Input Type Image and disabled

P

petermonsson

Hi all,

Does IE support disabled for the Image type in inputs? This small
example doesn't seem to work when the type is Image, but perfectly fine
when the type is submit.

Best Regards

<html>
<head>
<title>Lala</title>
</head>
<body>
<script>
<!--
function disable()
{
var button = document.getElementById("submit");
button.disabled = true;
button.style.color = "red";
return false;
}
-->
</script>
<form action="world.html" onsubmit="return disable()">
<input type="image" id="submit" src="Hello" Value="submit
"Alt="Submit">
</form>
</body>
</html>
 
B

Bart Van der Donck

Does IE support disabled for the Image type in inputs? This small
example doesn't seem to work when the type is Image, but perfectly fine
when the type is submit.
[snip code]

It appears to work (WinXP IE 6.0.29), but the disable-command is not
directly "visible" for the user. The image is just displayed whether
it's enabled or not. It should work for all INPUT-elements (at least in
HTML4.0+) regardless of the TYPE-argument:

http://www.w3.org/TR/html4/interact/forms.html#h-17.12

If you would decide to use the code, maybe you could swap your image to
another one that is more in "disabled-style" when the element is
actually disabled.

Hope this helps,
 
P

petermonsson

Bart said:
It appears to work (WinXP IE 6.0.29), but the disable-command is not
directly "visible" for the user.

You're right. It actually works, although it doesn't seem so for the
user. if I put in this conditional

....
if(button.disabled == true)
alert("Error");
button.disabled = true;
....

then the alert box never displays. But then there is one thing that
puzzles me: When I use this snippet in an other system I still recieve
double form submissions when testing...
 
B

Bart Van der Donck

You're right. It actually works, although it doesn't seem so for the
user. if I put in this conditional

if(button.disabled == true)
alert("Error");
button.disabled = true;

then the alert box never displays.

That obviously depends on where you put it in your code.

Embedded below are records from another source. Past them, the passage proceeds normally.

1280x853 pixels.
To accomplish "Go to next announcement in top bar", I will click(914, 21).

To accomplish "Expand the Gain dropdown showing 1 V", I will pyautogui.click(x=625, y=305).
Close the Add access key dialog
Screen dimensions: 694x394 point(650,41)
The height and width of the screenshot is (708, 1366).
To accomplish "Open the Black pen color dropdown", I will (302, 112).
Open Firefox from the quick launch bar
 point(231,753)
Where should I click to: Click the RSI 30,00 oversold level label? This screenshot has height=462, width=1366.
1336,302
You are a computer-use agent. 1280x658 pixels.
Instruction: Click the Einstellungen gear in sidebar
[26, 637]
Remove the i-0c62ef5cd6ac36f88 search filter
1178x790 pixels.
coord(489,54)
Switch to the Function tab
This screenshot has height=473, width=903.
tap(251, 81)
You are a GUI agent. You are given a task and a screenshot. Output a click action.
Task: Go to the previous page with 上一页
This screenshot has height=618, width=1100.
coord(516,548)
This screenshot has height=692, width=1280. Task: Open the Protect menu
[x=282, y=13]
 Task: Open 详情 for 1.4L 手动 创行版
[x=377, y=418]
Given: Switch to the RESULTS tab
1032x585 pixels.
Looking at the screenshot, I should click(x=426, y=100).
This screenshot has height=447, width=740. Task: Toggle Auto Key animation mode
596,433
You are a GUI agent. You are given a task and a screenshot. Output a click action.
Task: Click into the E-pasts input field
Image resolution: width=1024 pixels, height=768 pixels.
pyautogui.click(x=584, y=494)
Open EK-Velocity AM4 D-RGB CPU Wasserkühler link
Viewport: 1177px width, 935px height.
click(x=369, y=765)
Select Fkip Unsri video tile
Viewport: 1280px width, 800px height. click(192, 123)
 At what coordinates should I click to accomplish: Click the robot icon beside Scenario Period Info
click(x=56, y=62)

It should work
if you put it just before:

button.style.color = "red";

Your 'disable()'-function can be executed only once anyhow - after it's
done, the submit element is left disabled, so you can't execute the
'disable()'-function again.
But then there is one thing that
puzzles me: When I use this snippet in an other system I still recieve
double form submissions when testing...

Well, your code actually prevents form submissions.
You might invoke a processing script twice if you doubleclick on a
submit element. The rule is "one click = one submit".